# Backup Camera Install - Wip



## Rob_G (Feb 16, 2006)

I'm leaving town for the Middle East on Sunday for a couple weeks and I wanted to get this installed prior to leaving since we're heading out the weekend I get back.

Anyways..

Wolfwood turned me on to the 56-CHNV Backup Camera. I'm about 90% complete. I've wired the truck with the quick disconnect and the camera has been mounted to the back of the trailer. I just need to run the wire (that's already fished through to the bottom) along the frame to the front of the TT and mount the 6-pin connector.

Unlike Wolfwood, I actually had to pull the back wall off to get this through since I don't have the rear slide. What's nice though is that once I got everything back together, you can't even tell it was off. I've resealed everything and now it's just firming up to keep everything nice and dry.

I figured I'll be complete this Sat as that's when I'm going to take it for a ride and test drive it. I'll be taking pics then.

Before I ran anything though, I wired everything up in the garage to make sure it all worked. WOW... this thing ROCKS and I can't wait to take it out! It's everything Wolfwood said it was.
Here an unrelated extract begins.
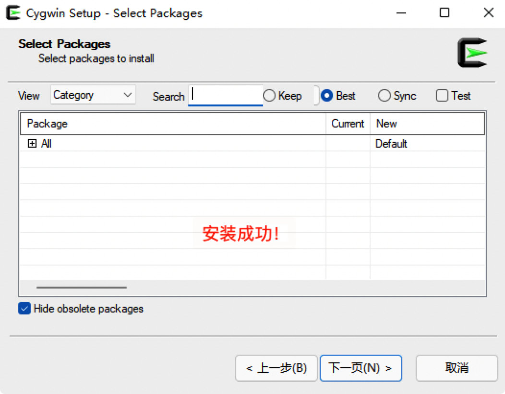
Task: Open the View Category dropdown
Action: 93,95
Thx for the tip!!!


----------



## Thor (Apr 7, 2004)

Great Mod, I cannot wait to see the pics

Thor


----------



## wolfwood (Sep 19, 2005)

*WOO HOO!!!!!!!! *

I'm so glad (tho' not surprised) that it's working so well for you!!! Enjoy your test drive - get ready to be amazed!!!

Be carefull on your journeys to the ME..


----------



## raynardo (Jun 8, 2007)

You guys are working too hard. Here's what I bought, and it works like a charmer!

CLICK HERE


----------



## wolfwood (Sep 19, 2005)

raynardo said:


> You guys are working too hard. Here's what I bought, and it works like a charmer!
> 
> CLICK HERE


That's probably a great tool - but I have 2 - VERY small - cameras ... 1 on the back of the RV and 1 (key hole) on the truck ... both display on the same screen with an easy switch flip if, for some reason, I want to use them both at the same time. Rob's installation was considerably more involved/extensive than mine but, either way, the system works GREAT!


----------



## Rob_G (Feb 16, 2006)

raynardo said:


> You guys are working too hard. Here's what I bought, and it works like a charmer!
> 
> CLICK HERE


Wireless can get flaky when going that length and I also didn't want to deal with battery charging/dying issues. The 56-CHNV has more features as well. It's a much more permanent solution.

Not that there's anything wrong with the Swift Hitch. I just didn't want to be farting around with things every time I'm out. This is install and done.


----------



## TitanFlyer (Feb 5, 2009)

Rob_G said:


> You guys are working too hard. Here's what I bought, and it works like a charmer!
> 
> CLICK HERE


Wireless can get flaky when going that length and I also didn't want to deal with battery charging/dying issues. The 56-CHNV has more features as well. It's a much more permanent solution.

Not that there's anything wrong with the Swift Hitch. I just didn't want to be farting around with things every time I'm out. This is install and done.
[/quote]

I bought the swift hitch as well, and now that we are seasonal I am glad I did... it sees in the dark so now we use it to monitor kids in bed while we are outside... how did our parents do it without these gadgets... oh right, they beat us.


----------



## Rob_G (Feb 16, 2006)

TitanFlyer said:


> how did our parents do it without these gadgets... oh right, they beat us.


*STOP YELLING AT ME!*

/goes into disturbed flashback
//fetal position


----------



## raynardo (Jun 8, 2007)

Rob_G said:


> I just didn't want to be farting around with things every time I'm out. This is install and done.


Not too big of a stinky for me.

Plus, since it's magnetic I put it on my truck tailgate when I'm hitching up, and then I can put it on the back of my trailer when I'm backing into a spot. Being able to put the camera where I want, when I want (and not be limited to just my truck & trailer) is another big plus.

The range on this thing is at least 100' as I've tested it, no problem broadcasting from the back of the trailer to the truck cab.

Another thing I love about the handheld LCD screen - about the size of a BlackBerry - is that you can reverse right and left, so that if mirror images mess you up while backing, you can get *un*messed!


----------



## OregonCampin (Mar 9, 2007)

Wow - I am feeling really low tech here - this is what we use: Hitch Alignment. Works great!


----------



## wolfwood (Sep 19, 2005)

OREGONCAMPIN said:


> Wow - I am feeling really low tech here - this is what we use: Hitch Alignment. Works great!


I don't use the camera for hitching - Kathy & I do that just fine together. I use the camera when driving and when backing the camper. We also had it on when driving x-country and stopped for awhile at rest stops ... just as a little added security.


----------